A lo largo de la exposición a uno no deja de temblarle las piernas. Imágenes, dibujos de supervivientes, maletas de cuero rasgadas, zapatos de niño, gafas con los cristales rajados, anillos, latas de comida que en su día fueron tesoros. Y los relatos escritos en las paredes. Y las proyecciones de los supervivientes, unas personas a las que no les queda ni rastro de odio. Sobrevivir a aquello con inmensas secuelas. Sobrevivir a aquello y que no te quede nadie de tu familia con quien abrazarte. Sobrevivir a Auschwitz y tener que soportar la carga de la propia existencia. Intentar dormir y que te ataquen los gritos, los llantos, los olores. Que te duelan las patadas otra vez. Que en tu estómago no quepa más de una cucharada de sopa porque tu estómago se ha devorado a sí mismo en este tiempo. Que vivas en permanente estado de shock.

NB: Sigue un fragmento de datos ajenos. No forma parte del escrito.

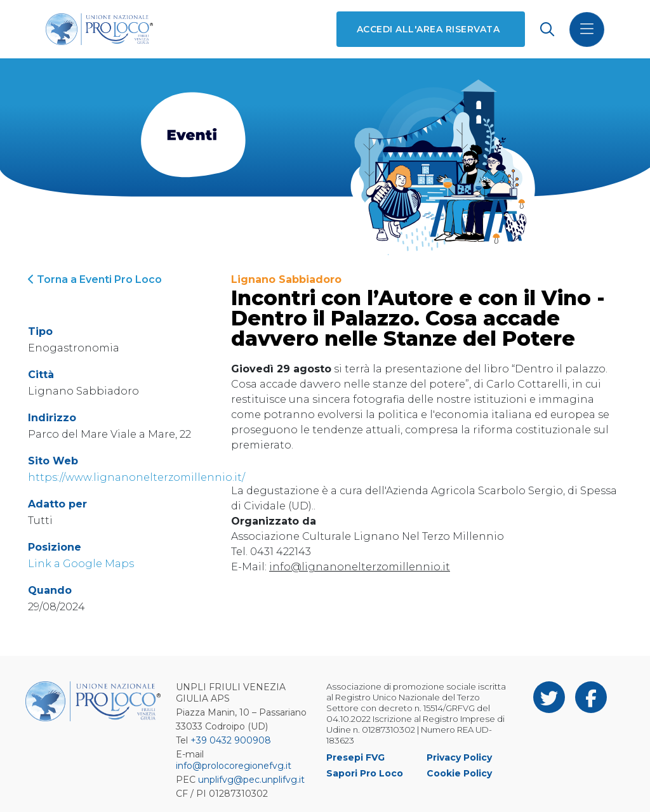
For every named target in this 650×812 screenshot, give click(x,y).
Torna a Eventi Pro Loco (95, 279)
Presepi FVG (355, 757)
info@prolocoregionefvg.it (234, 766)
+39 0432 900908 (230, 740)
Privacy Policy (459, 757)
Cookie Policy (459, 773)
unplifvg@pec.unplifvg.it (251, 780)
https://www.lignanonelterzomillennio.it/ (136, 477)
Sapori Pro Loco (364, 773)
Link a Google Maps (81, 563)
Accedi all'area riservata (428, 29)
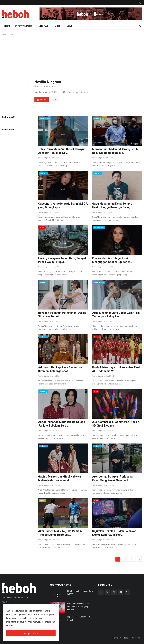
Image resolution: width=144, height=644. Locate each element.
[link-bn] (91, 14)
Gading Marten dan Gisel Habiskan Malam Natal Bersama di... (60, 478)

Los pasillos del Centro de Exposiciones Arte Canal estaban repletos de gente, hasta niños en brazos. Al principio me chocó, pero creo que es necesario que todos conozcan esta historia y que todos recordemos valores como la solidaridad y el respeto. En tiempos de crisis, lo fácil es apuntar al vulnerable y dejarse seducir por mensajes de odio. Ideas nacionalistas, racistas y clasistas vuelven a abrirse paso. Parece imposible que a estas alturas se pueda revivir algo así, pero la naturaleza humana siempre da sorpresas. Ahí están los Trump, los Orbán, los Le Pen y la nueva oleada del fascismo italiano.

Quisiera acabar con un párrafo estampado en una de las paredes al comienzo de la exposición, pronunciadas o escritas por Martin Niemöller, un pastor alemán recluido en los campos de concentración. Unas palabras que cada uno debería interiorizar a su manera y pensar si su aplicación es posible a día de hoy: Cuando vinieron a apresar a los comunistas, yo no dije nada, porque no era comunista. Cuando vinieron a apresar a los socialdemócratas, yo no dije nada, porque no era socialdemócrata. Cuando vinieron a apresar a los sindicalistas, yo no dije nada, porque no era sindicalista. Cuando vinieron a apresar a los judíos, yo no dije nada, porque no era judío. Cuando, al fin, vinieron a apresarme a mí, ya no quedaba nadie que pudiera alzar la voz en mi defensa.